The first draft of the 2012 Less Wrong Census/Survey is complete (see 2011 here). I will link it below if you promise not to try to take the survey because it's not done yet and this is just an example!
2012 Less Wrong Census/Survey Draft
I want three things from you.
First, please critique this draft. Tell me if any questions are unclear, misleading, offensive, confusing, or stupid. Tell me if the survey is so unbearably long that you would never possibly take it. Tell me if anything needs to be rephrased.
Second, I am willing to include any question you want in the Super Extra Bonus Questions section, as long as it is not offensive, super-long-and-involved, or really dumb. Please post any questions you want there. Please be specific - not "Ask something about abortion" but give the exact question you want me to ask as well as all answer choices.
Try not to add more than five or so questions per person, unless you're sure yours are really interesting. Please also don't add any questions that aren't very easily sort-able by a computer program like SPSS unless you can commit to sorting the answers yourself.
Third, please suggest a decent, quick, and at least somewhat accurate Internet IQ test I can stick in a new section, Unreasonably Long Bonus Questions.
I will probably post the survey to Main and officially open it for responses sometime early next week.
Current status of these suggestions:
"What activities do you enjoy? Check all that apply"
[] Fishing
[] Boating
[] Hiking
[] Climbing
The reason is that I haven't been able to figure out how to computer process these effectively; I end out with rows of boxes like "hiking,fishing" or "fishing,boating,climbing" and it's apparently beyond my limited skills to get SPSS to separate these out into separate chunks of information. I could do it like this:
Do you enjoy fishing?
[] Y
[] N
Do you enjoy boating?
[] Y
[] N
And so on, but the more options you want, the less happy I am doing this. Or, teach me a good way to solve this problem using Google Forms and SPSS.

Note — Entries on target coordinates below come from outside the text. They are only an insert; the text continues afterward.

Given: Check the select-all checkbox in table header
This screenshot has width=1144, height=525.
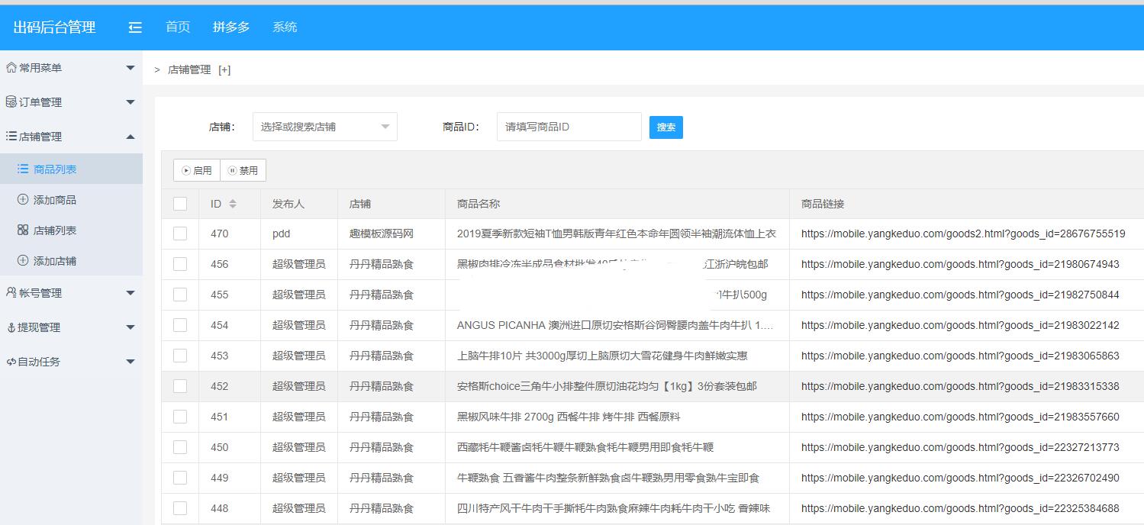Looking at the screenshot, I should (x=179, y=203).
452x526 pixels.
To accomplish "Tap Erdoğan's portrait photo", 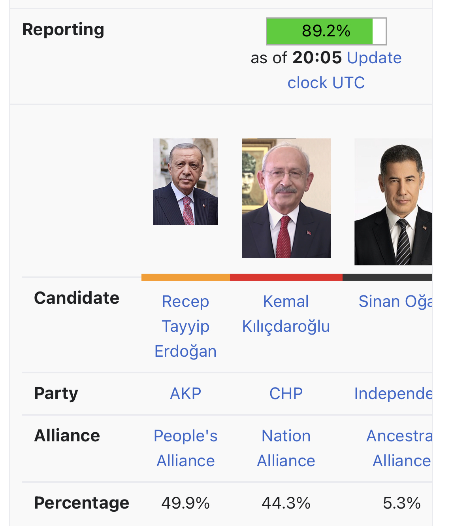I will [x=186, y=182].
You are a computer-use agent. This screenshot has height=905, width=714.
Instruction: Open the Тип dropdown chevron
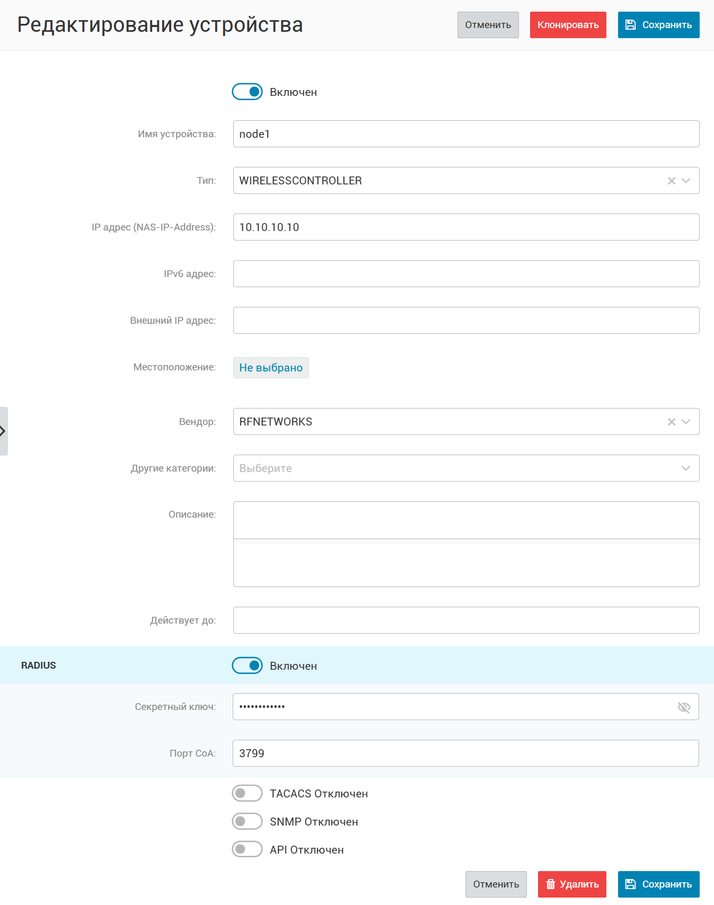tap(686, 181)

I am reluctant to change questions that have been on the survey since previous years. For example, Will's suggestion to change the Politics question is good, except that if we did it we would no longer be able to confidently say something like "Less Wrong has gotten more liberal since the last survey". I would rather just include a political compass in the Bonus Questions, plus maybe maybe a more complicated one-word political affiliation question.
This is also part of my beef with "other", along with the fact that it's going to mean people who are 99% similar to one option but don't feel it perfectly describes them are instead going to pick something that gives us zero information. I very much agree with Vaniver here. I might or might not add it.
I'm balancing ability to totally perfectly capture all answers with ability to let people who just want to take a basic survey do that without answering a thousand mostly-similar questions. So while I understand that it might be theoretically desirable to separate out for example race vs. ethnicity, or country of birth vs. country of residence, or asexual romantic relationships versus sexual romantic relationships, I'm reluctant to bloat any section too much more than it's already bloated - especially the one on sex. I can already see someone like that tabloid reporter from a while back going "And also, the latest Less Wrong survey included 256 questions about your sex life!"
Can I get around the ethnicity problem by replacing "White (Non-Hispanic)" with "Latino"? It seems like it should work, but I'm suspicious because none of the US surveys I've encountered have ever done it.
Kind of want to avoid beating a dead basilisk.
IQ suggestions sound good.
ACT suggestion sounds good.
Most other bonus question suggestions sound good.
Happy to include Big Five test, AQ test, etc in the Unreasonably Long Bonus Questions section.
Will fix the Singularity question
Will probably fix moral views question to mirror PhilPapers version, even though that screws up past-survey-comparison
Will correct all typos
Political question solution:
Add an "other" option, then make a copy of the political question for THIS survey only, minus the "other" option, and ask "What would you have selected if "other" was not present?"
You can compare the results of the second question to past surveys and the first question to future surveys and therefore have a sense of whether LessWrong has moved in a particular direction.
Or, alternately, add a question below the political question saying:
"If you'd had an "other" option on the politics question, would you have used it?"